Stellar Fusion

Stars release tremendous amounts of energy every second. An area on the earth, of approximately 1m2, exposed to the rays from our sun, experiences about 1.4KJ of energy every second, but remembers that’s just 1m2. If we add up all of the energy radiated by the sun over a period of one second this value increases to 4x1026J! That’s enormous, where does all that energy originate from?

A star’s secret is nuclear fusion. The process of binding smaller atoms, say hydrogen, into a large atom, helium. These reactions release a lot of energy, and a lot of those reactions happen every second.
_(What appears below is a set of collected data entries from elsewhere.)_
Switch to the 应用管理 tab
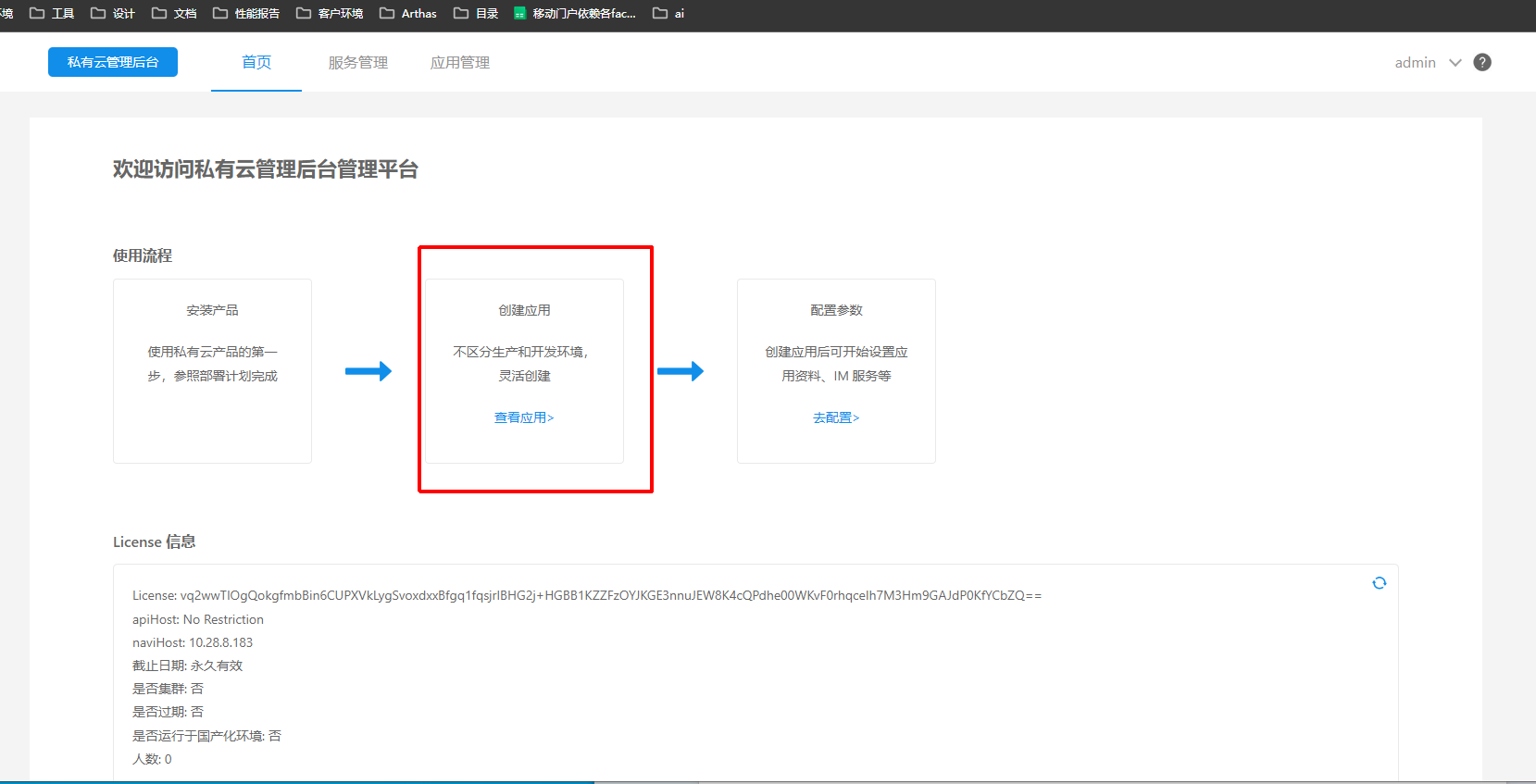The image size is (1536, 784). 460,62
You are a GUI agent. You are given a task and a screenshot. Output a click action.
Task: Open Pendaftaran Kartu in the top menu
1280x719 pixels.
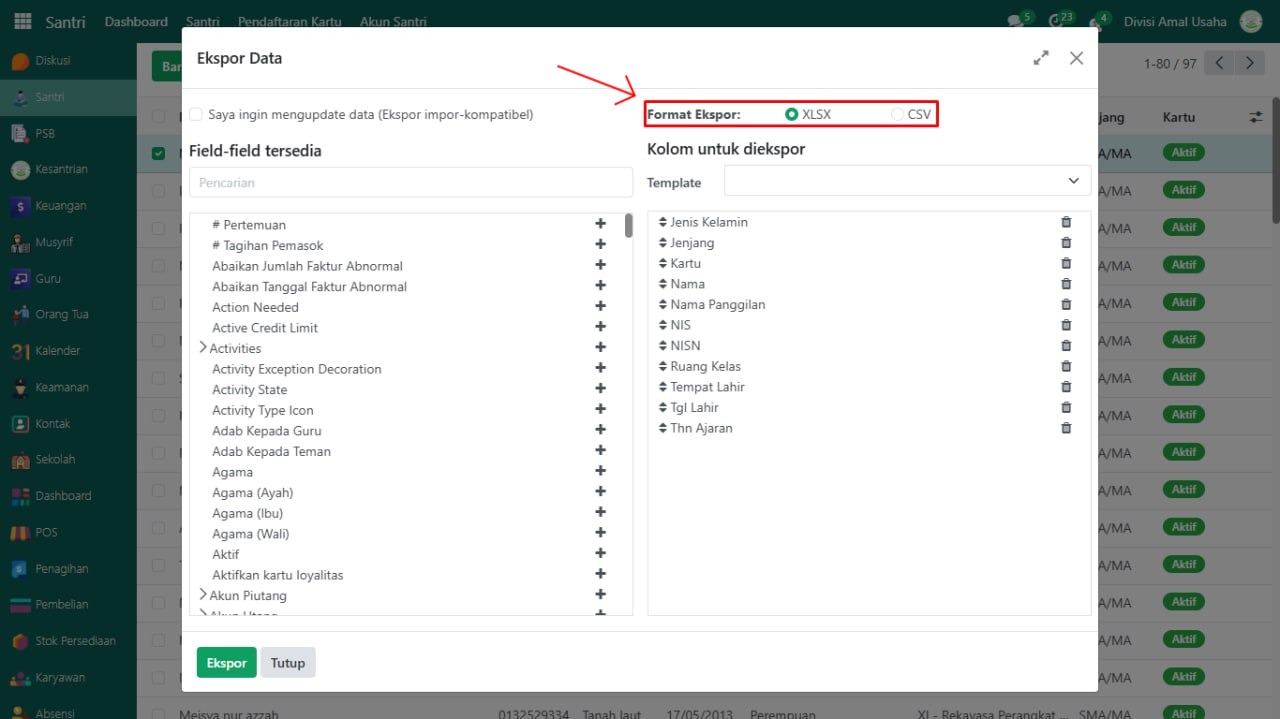coord(289,22)
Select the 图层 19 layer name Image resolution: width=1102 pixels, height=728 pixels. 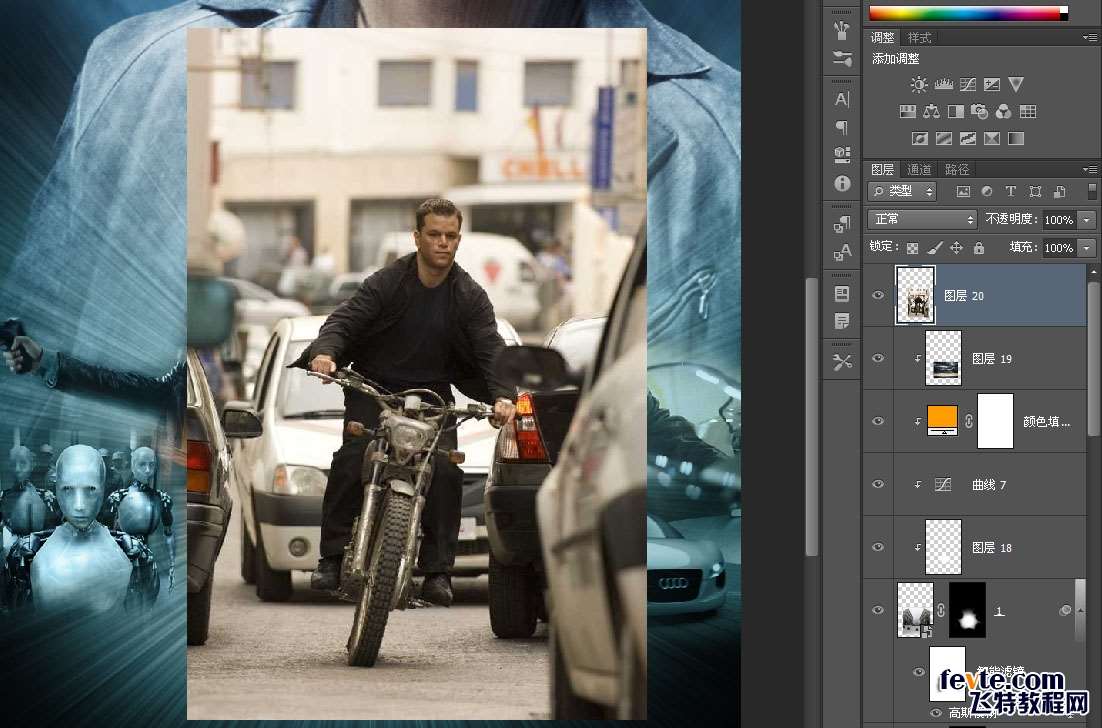[992, 358]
**Warning approaching high level material, beware!**

For a star to sustain fusion over a long period of time a high density of gaseous particles, at exceptionally high temperature, is required. These conditions aren’t actually present inside the cores of a star. If we take the proton – proton chain, fusing hydrogen into helium, as an example we can see that the core of the stars provide approximately 1KeV of kinetic energy to the particles, whereas they actually need 1MeV to overcome the repulsive forces acting between two hydrogen nuclei.

To overcome this barrier particles utilise the tunnelling effect, however this also is a rare and difficult task. Even though the chance of tunnelling is exceptionally low, the high density a star’s core ensures that fusion is maintained.

For example, let’s say the probability a hydrogen nuclei will tunnel through the barrier is 0.004%. We’ll then take a small slice of the sun’s core, which contains exactly 1 million nuclei. That means, inside that slice alone, 4,000 nuclei will undergo fusion in that moment.